“Been There, Done That: Long-gone Family Issues can Resurface in Work Life”
Elizabeth Starr Miller | February 16, 2006
Everyone has experienced tense, stressful, and strained work environments, either by not getting along with colleagues or by getting stuck in the middle of an office feud. But according to Diane Ofarim, a licensed professional counselor at the Lakeshore Counseling Center in Evanston, the key to understanding and surviving a tense work situation is to understand what part you are playing in that situation. Then trace it back to similar experiences in your original family life and work through those issues in order to succeed professionally.
“The first group we are part of is our family,” Ofarim says. “Whatever stood out in your family life is going to come with you to the next group setting, which is school and then job.”
Ofarim, who specializes in working with individuals who want to overcome their internal obstacles in order to become successful in their professional lives, says unconscious dynamics might inhibit or sabotage one’s success in the workplace–a theory called repetition compulsion that was originally discovered by Dr. Sigmund Freud.

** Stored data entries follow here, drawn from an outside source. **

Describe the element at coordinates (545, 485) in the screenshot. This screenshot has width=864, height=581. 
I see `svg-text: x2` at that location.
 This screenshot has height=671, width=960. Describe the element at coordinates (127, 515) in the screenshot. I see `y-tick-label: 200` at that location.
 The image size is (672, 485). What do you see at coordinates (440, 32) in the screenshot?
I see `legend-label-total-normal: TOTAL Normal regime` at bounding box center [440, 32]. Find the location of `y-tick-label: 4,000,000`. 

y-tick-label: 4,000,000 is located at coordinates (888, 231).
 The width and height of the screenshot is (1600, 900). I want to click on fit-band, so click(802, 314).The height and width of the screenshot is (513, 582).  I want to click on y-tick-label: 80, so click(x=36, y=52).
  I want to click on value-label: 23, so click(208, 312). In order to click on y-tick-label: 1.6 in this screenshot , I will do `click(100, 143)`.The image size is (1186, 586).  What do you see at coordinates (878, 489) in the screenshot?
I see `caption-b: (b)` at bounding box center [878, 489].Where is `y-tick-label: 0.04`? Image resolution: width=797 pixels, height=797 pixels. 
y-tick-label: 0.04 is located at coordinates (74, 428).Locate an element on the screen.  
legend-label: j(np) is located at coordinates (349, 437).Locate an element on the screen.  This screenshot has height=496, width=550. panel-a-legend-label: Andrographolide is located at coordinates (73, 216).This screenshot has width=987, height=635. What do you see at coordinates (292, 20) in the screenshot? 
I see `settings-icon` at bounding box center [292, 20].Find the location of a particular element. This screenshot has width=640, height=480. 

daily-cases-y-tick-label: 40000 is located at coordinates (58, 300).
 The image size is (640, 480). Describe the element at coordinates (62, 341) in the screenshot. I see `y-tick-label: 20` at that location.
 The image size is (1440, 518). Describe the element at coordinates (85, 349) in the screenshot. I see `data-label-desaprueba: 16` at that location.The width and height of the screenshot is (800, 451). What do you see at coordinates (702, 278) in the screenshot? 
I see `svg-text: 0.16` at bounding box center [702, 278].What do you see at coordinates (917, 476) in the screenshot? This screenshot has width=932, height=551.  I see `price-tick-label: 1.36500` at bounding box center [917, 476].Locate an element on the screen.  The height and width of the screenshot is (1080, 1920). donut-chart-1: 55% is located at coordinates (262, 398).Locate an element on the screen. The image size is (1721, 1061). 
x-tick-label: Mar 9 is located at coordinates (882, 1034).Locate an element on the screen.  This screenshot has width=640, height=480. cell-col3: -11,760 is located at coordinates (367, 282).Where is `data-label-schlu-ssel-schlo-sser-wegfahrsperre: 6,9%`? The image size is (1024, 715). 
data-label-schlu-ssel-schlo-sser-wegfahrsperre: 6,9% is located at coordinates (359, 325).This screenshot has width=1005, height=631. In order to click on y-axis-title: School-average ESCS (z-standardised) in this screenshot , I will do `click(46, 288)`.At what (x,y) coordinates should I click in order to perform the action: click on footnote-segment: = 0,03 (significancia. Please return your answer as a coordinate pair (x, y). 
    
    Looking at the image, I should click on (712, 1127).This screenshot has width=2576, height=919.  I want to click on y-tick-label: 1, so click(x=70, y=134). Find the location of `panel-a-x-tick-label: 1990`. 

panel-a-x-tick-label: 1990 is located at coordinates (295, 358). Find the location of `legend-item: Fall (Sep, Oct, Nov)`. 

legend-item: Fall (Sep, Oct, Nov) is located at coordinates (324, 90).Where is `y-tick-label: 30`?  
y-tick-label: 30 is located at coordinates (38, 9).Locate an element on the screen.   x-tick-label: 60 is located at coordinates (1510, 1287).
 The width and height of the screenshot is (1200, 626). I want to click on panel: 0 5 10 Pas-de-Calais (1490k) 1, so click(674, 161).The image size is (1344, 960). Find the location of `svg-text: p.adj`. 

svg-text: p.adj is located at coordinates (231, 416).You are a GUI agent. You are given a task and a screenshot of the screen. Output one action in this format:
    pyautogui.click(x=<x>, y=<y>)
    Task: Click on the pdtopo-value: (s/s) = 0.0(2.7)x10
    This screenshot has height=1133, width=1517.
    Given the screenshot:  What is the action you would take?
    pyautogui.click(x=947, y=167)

“Everyone thinks Freud is all about sex,” she says. “But one of his greatest discoveries was the generational pathology that goes on and on until someone turns the light on. It can get played out in the workplace as well as in the family.”
What this means is that ultimately, you are the origin of your problems, Ofarim says. “But when I say origin, I don’t mean blame. I mean that you are doing nothing to un-cause them.”
For example, a person might feel as if he or she is getting blackballed and moved out at the office and doesn’t understand why, Ofarim says. “The trick is to realize what part you are playing in that situation and then be able to neutralize it, instead of just being victimized by it.”
If you talk to the person being blackballed long enough, you might find out that something similar happened to him or her as a child, Ofarim says. “Maybe they never felt included, so they spend their work life having to constantly get approval.”
Indeed, group life regresses to the lowest common denominator, and that has to be countered by benevolence and insightful leadership, Ofarim says. “Find the person that is giving you the most trouble and take them to lunch and bring them coffee every day. Find out what that person needs, rather than just being defeated.”
If your boss is terrible and he isn’t able to change himself, you have to provide the leadership to yourself and others so that he can be the leader, she says, adding that this can be extremely difficult. “If you really want to stay in that work situation, instead of being victimized you have to do something,” she says. “You are going to have to be creative and take care of your boss so he can rise to the occasion and take care of you and others.”
According to Ofarim the three steps a person can take to overcome a bad office situation is to first realize that he or she is the origin of the problem and can change it. Second, in order to see that the person is the origin, he or she has to trace back what is happening at the office to similar situations in the family. And finally, the person has to gain insight into what is happening, intervene in the destructive process and turn it around.
“All of that is virtually impossible on your own,” Ofarim says. “But get over yourself and go talk to someone. Set a goal that you want to see them for 20 times. Talk to them about the work situation and ask for guidance. It can be life changing.”